Molecular consequences of SCA5 mutations in the spectrin-repeat domains of β-III-spectrin.

Abstract

Spinocerebellar ataxia type 5 (SCA5) mutations in the protein β-III-spectrin cluster to the N-terminal actin-binding domain (ABD) and the central spectrin-repeat domains (SRDs). We previously reported that a common molecular consequence of ABD-localized SCA5 mutations is increased actin binding. However, little is known about the molecular consequences of the SRD-localized mutations. It is known that the SRDs of β-spectrin proteins interact with α-spectrin to form an α/β-spectrin dimer. In addition, it is known that SRDs neighbouring the β-spectrin ABD enhance actin binding. Here, we tested the impact of the SRD-localized R480W and E532_M544del mutations on the binding of β-III-spectrin to α-II-spectrin and actin. R480W is associated with a severe infantile onset form of SCA5, while E532_M544del is associated with milder symptoms that begin in adulthood. We show that both the R480W and E532_M544del mutants can bind α-II-spectrin. However, E532_M544del causes partial uncoupling of complementary SRDs in the α/β-spectrin dimer.
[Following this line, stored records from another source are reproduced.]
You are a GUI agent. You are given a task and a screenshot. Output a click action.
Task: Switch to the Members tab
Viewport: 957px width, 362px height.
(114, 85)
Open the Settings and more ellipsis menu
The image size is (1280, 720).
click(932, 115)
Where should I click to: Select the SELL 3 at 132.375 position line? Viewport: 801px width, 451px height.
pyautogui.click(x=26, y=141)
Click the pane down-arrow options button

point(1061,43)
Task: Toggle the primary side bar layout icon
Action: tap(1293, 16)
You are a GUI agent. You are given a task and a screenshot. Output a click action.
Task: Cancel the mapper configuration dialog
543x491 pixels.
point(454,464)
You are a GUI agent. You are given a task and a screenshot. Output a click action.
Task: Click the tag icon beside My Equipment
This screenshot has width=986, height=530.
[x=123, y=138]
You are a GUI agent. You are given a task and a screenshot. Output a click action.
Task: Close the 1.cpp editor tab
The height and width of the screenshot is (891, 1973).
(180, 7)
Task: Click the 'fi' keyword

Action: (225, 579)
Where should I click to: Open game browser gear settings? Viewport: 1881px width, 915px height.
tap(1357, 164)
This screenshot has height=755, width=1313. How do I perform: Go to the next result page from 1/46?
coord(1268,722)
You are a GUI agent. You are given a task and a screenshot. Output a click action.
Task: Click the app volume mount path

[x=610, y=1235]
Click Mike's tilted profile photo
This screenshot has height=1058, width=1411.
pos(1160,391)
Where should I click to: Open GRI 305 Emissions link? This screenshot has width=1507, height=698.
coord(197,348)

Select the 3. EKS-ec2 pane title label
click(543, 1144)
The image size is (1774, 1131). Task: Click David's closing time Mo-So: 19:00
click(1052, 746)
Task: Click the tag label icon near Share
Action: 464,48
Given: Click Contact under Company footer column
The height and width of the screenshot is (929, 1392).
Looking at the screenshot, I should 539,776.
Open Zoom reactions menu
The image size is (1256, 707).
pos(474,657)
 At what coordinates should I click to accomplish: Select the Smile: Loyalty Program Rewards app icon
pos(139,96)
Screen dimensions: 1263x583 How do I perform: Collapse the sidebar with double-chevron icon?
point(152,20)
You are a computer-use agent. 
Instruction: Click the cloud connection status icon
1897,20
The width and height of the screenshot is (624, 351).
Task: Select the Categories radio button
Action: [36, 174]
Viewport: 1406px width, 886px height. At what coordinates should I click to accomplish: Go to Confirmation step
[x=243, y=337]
Further, the R480W mutant forms large intracellular inclusions when co-expressed with α-II-spectrin in cells, supporting that R480W grossly disrupts the α-II/β-III-spectrin complex. Moreover, actin-binding assays show that E532_M544del, but not R480W, increases β-III-spectrin actin binding. Additionally, we demonstrate that R480W α-II/β-III-spectrin inclusions contain F-actin, accumulate the spectrin-binding protein ankyrin-R, and localize immediately adjacent to the Golgi complex. Two additional infantile onset mutations, R437W and R437Q, but not the adult onset T472M mutation, also cause formation of large α-II/β-III-spectrin inclusions. We suggest that the intracellular inclusions caused by R480W, R437W and R437Q drive the more severe disease symptoms associated with these mutations.